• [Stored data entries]
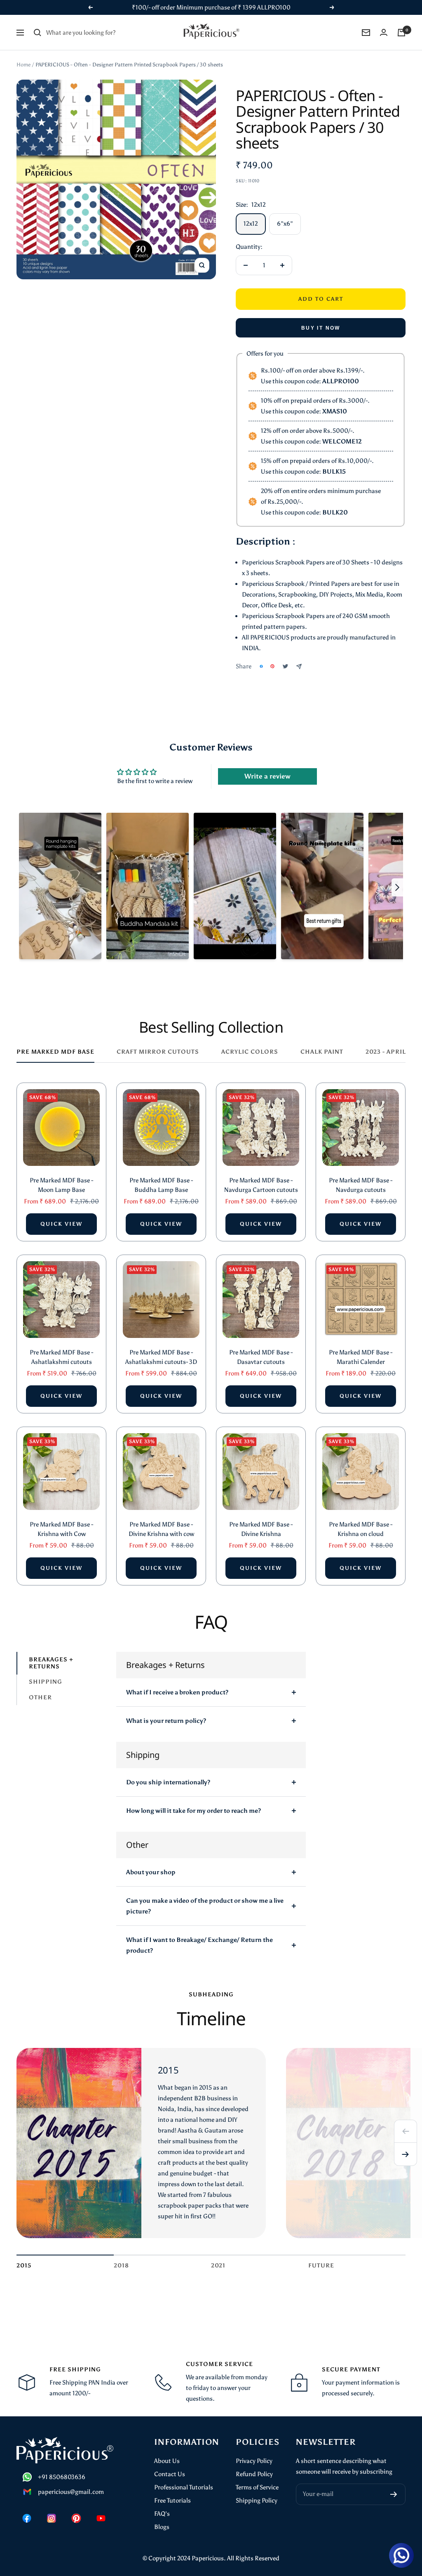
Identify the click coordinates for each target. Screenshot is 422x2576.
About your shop (151, 1872)
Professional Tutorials (183, 2487)
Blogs (161, 2527)
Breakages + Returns (51, 1663)
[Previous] (405, 2131)
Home (23, 64)
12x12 (251, 223)
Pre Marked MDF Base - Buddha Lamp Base (161, 1185)
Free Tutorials (172, 2500)
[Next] (405, 2154)
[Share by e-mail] (299, 666)
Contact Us (169, 2474)
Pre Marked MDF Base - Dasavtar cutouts (261, 1357)
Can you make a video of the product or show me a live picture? (205, 1906)
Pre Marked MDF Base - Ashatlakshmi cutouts (61, 1357)
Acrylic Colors (249, 1051)
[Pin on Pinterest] (272, 666)
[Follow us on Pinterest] (76, 2518)
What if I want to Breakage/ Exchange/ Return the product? (199, 1945)
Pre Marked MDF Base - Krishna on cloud (360, 1529)
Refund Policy (254, 2474)
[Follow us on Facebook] (26, 2518)
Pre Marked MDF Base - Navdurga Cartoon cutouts (261, 1185)
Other (40, 1697)
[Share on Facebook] (261, 666)
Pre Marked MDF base (55, 1051)
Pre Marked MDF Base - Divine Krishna (261, 1529)
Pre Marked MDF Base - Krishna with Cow (61, 1529)
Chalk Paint (321, 1051)
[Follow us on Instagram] (51, 2518)
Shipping (45, 1681)
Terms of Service (257, 2487)
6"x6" (285, 223)
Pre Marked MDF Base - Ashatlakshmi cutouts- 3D (161, 1357)
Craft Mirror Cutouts (158, 1051)
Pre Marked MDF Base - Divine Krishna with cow (161, 1529)
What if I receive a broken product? (177, 1692)
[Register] (393, 2494)
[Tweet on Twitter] (285, 666)
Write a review (267, 776)
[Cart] (401, 32)
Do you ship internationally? (168, 1782)
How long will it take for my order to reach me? (193, 1810)
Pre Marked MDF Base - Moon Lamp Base (61, 1185)
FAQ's (162, 2513)
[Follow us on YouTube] (101, 2518)
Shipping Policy (256, 2500)
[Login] (383, 32)
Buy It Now (320, 328)
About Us (167, 2461)
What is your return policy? (166, 1720)
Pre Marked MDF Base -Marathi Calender (360, 1357)
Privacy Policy (254, 2461)
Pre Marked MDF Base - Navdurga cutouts (360, 1185)
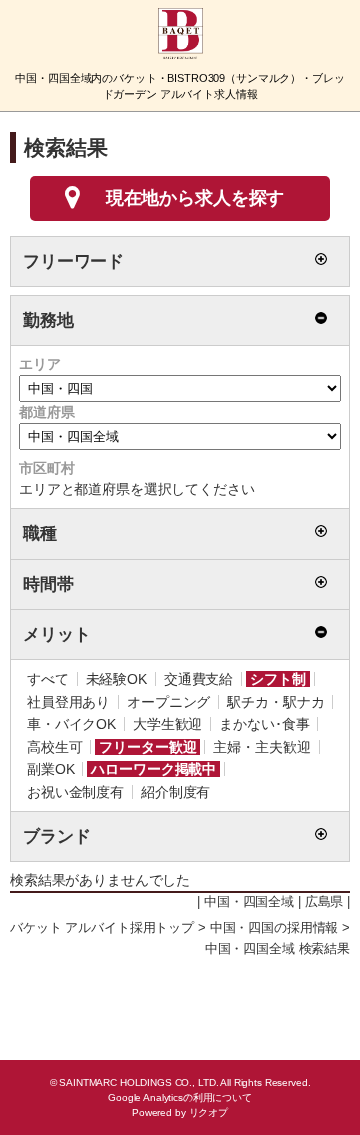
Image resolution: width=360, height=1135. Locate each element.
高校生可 (54, 747)
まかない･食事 (264, 724)
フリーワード (73, 261)
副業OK (50, 769)
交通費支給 (198, 679)
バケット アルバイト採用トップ (102, 928)
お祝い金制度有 (75, 792)
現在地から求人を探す (195, 198)
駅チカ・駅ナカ (275, 702)
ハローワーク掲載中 (153, 769)
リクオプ (208, 1112)
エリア (40, 364)
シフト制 (277, 679)
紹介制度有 (175, 792)
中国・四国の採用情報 (274, 928)
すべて (48, 679)
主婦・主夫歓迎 (261, 747)
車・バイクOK (71, 724)
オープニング (168, 702)
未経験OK (116, 679)
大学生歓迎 (167, 724)
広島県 (324, 902)
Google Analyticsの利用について (180, 1097)
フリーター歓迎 (147, 747)
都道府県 (46, 412)
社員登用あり (68, 702)
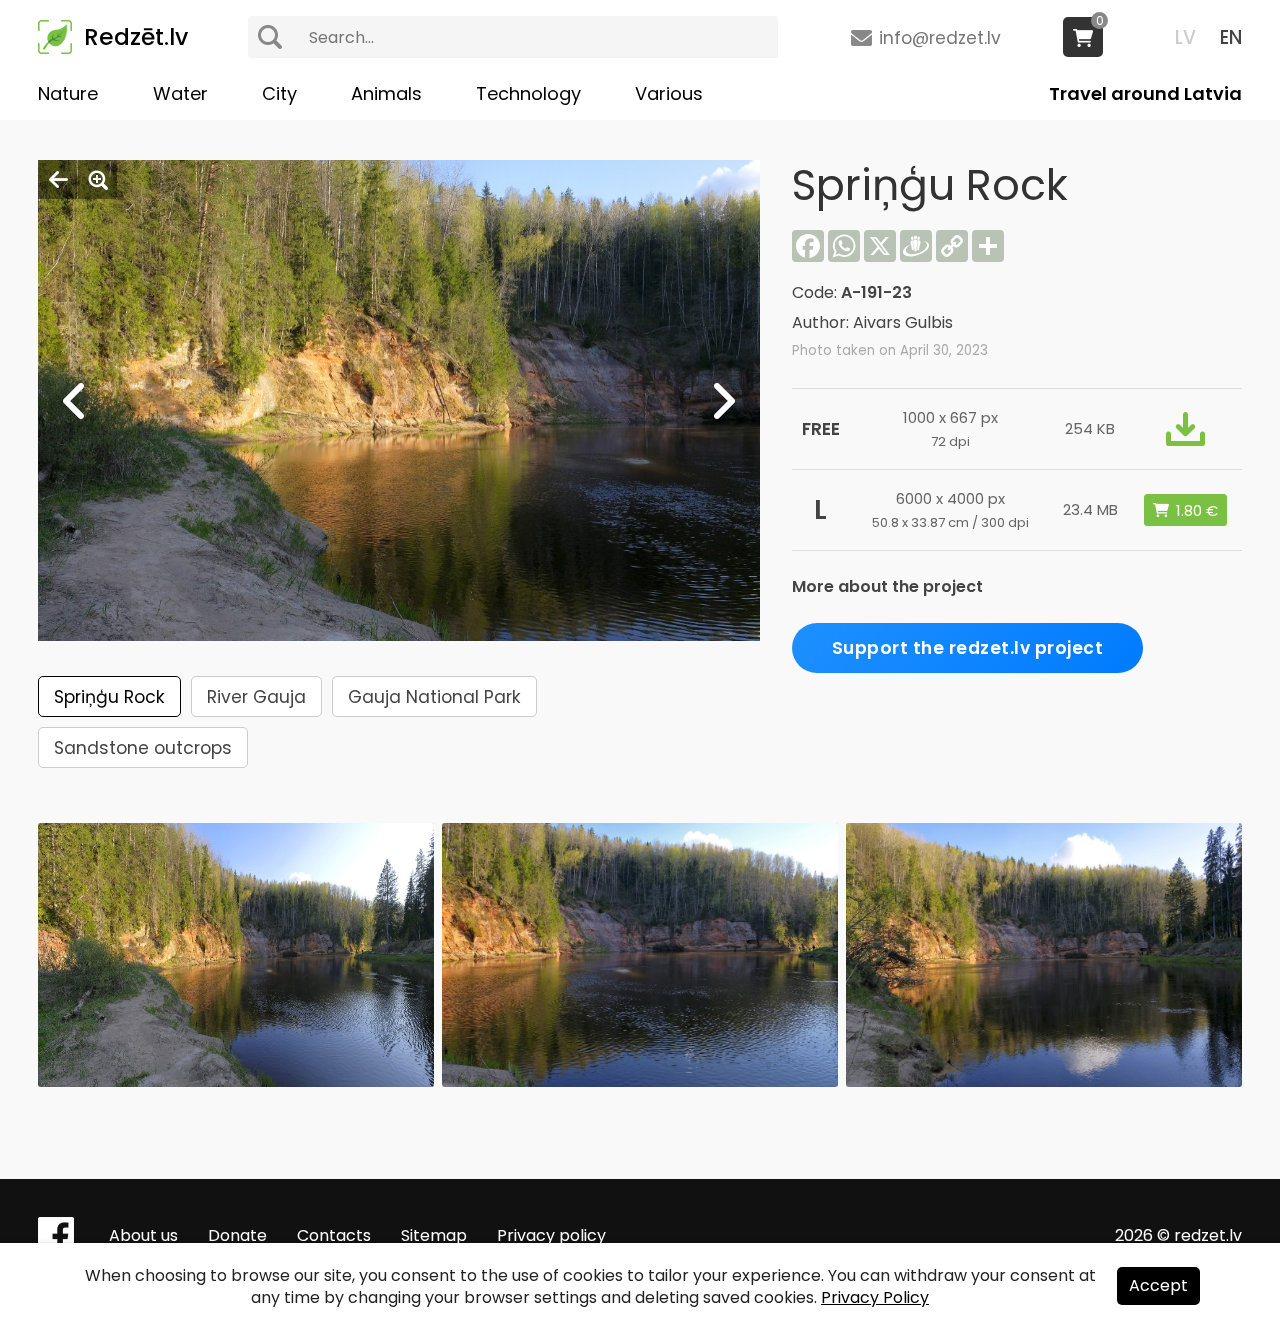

• [What to produce]
All lines holding the word "Facebook" must be copied from the data.

• [Task response]
[Follow us on Facebook] (26, 2518)
[Share on Facebook] (261, 666)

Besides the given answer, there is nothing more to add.